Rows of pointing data
____

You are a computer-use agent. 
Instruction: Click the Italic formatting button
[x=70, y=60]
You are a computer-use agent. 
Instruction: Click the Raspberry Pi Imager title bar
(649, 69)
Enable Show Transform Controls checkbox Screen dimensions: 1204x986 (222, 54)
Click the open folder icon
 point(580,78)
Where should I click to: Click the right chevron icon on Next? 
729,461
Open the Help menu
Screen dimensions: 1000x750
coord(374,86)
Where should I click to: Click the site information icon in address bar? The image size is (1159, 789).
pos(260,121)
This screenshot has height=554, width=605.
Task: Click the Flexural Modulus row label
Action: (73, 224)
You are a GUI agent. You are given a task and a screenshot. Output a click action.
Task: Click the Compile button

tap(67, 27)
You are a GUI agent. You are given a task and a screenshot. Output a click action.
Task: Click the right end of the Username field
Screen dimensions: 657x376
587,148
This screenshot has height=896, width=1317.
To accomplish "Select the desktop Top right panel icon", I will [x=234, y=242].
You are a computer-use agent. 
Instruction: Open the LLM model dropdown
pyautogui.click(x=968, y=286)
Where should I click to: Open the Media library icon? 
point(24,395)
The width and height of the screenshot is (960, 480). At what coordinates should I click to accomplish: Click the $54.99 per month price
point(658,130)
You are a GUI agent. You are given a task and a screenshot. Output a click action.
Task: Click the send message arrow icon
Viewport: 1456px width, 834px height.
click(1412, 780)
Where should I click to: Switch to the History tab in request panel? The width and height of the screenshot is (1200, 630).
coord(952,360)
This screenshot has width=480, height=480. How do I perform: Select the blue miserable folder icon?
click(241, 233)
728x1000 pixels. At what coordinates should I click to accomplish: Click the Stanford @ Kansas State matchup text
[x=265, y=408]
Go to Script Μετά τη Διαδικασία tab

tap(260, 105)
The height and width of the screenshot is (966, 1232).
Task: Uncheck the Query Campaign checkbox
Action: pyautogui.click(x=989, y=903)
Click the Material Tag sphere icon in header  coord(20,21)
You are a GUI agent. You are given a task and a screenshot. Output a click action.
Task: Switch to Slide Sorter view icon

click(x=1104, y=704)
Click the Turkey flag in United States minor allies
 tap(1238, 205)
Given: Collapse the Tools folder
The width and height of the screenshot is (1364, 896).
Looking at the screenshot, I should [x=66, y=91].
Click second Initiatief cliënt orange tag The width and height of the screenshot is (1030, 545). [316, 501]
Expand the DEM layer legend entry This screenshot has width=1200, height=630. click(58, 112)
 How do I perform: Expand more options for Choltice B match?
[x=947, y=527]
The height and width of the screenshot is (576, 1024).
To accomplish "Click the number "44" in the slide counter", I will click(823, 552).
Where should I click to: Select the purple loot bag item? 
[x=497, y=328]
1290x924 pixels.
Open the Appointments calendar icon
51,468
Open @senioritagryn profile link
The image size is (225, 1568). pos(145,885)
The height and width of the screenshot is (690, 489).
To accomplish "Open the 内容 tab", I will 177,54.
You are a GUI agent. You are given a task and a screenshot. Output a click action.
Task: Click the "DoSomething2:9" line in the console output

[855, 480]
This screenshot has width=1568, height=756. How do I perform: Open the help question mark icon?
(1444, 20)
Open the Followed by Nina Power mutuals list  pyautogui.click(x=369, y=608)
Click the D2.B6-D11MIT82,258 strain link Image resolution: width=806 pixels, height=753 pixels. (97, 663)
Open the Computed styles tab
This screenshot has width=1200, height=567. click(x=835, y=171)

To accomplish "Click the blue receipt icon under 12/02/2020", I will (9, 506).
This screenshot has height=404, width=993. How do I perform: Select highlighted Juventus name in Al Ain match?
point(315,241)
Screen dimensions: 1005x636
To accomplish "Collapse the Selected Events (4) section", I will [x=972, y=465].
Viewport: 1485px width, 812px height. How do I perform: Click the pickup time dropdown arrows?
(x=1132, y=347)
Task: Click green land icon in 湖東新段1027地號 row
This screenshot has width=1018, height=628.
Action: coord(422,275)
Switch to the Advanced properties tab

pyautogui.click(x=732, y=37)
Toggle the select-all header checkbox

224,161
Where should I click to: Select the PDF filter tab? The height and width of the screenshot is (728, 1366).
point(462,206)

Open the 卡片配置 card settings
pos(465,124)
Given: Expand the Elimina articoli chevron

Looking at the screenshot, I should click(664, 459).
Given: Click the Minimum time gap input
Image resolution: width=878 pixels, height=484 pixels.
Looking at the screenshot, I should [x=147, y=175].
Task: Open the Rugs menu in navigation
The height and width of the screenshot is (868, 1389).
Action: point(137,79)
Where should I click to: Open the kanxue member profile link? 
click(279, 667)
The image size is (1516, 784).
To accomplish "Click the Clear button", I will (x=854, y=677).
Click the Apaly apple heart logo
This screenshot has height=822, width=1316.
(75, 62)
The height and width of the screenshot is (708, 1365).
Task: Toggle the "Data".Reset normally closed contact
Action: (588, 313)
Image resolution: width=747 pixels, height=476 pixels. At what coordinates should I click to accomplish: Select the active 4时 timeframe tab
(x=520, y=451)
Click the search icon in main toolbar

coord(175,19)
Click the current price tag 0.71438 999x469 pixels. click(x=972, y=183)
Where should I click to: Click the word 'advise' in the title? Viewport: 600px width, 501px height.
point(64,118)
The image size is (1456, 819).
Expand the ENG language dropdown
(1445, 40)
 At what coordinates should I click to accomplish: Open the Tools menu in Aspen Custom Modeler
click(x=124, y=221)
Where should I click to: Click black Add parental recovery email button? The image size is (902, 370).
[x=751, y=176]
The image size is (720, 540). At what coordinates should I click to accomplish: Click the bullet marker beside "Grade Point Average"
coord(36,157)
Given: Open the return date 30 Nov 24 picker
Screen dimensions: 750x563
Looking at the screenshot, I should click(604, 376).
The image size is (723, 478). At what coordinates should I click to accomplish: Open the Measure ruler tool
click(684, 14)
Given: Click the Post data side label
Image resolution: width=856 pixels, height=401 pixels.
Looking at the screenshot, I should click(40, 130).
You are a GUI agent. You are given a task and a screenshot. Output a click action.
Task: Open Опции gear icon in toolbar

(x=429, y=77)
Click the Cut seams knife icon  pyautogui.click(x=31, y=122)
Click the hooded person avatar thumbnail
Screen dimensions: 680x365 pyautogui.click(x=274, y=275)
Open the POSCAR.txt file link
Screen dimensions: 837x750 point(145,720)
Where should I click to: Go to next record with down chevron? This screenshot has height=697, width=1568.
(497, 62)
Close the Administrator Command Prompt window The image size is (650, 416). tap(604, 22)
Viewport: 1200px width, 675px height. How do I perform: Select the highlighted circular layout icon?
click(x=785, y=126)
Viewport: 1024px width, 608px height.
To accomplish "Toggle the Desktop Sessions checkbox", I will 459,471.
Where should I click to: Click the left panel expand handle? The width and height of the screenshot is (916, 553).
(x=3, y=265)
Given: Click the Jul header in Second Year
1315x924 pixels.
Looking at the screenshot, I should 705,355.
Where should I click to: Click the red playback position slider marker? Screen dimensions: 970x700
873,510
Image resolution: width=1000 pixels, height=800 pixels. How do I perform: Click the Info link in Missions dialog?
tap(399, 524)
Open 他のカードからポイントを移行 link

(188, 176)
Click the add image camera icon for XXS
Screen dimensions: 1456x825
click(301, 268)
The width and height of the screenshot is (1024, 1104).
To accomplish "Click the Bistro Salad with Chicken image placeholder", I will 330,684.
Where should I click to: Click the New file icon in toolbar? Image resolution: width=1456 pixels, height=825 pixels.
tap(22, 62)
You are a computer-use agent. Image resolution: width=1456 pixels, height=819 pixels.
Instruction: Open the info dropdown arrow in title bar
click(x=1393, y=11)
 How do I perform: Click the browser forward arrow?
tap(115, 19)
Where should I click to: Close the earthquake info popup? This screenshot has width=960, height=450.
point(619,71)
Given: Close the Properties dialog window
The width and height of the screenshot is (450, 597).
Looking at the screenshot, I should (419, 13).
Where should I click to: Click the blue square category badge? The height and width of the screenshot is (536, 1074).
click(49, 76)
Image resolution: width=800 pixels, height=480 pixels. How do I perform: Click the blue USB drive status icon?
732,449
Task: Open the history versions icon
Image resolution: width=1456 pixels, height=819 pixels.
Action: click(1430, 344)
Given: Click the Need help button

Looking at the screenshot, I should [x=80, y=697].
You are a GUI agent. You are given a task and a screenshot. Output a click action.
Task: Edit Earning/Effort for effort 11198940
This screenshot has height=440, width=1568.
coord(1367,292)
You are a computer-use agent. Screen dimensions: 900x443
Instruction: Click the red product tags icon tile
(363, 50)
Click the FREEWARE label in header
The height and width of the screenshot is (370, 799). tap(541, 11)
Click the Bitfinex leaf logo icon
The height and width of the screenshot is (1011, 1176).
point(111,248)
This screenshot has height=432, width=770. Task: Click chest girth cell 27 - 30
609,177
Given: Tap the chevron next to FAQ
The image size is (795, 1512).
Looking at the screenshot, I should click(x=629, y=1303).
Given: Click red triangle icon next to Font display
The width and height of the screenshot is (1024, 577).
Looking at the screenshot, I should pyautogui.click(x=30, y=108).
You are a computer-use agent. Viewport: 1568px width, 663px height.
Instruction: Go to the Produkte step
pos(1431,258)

____

- Required task: Please write out the lines of the listing without changing them, starting at the line that contains "Viewport: 1200px width, 675px" and stopping after the line that contains "Looking at the screenshot, I should 705,355.".

- Exercise answer:
Viewport: 1200px width, 675px height. How do I perform: Select the highlighted circular layout icon?
click(x=785, y=126)
Viewport: 1024px width, 608px height.
To accomplish "Toggle the Desktop Sessions checkbox", I will 459,471.
Where should I click to: Click the left panel expand handle? The width and height of the screenshot is (916, 553).
(x=3, y=265)
Given: Click the Jul header in Second Year
1315x924 pixels.
Looking at the screenshot, I should 705,355.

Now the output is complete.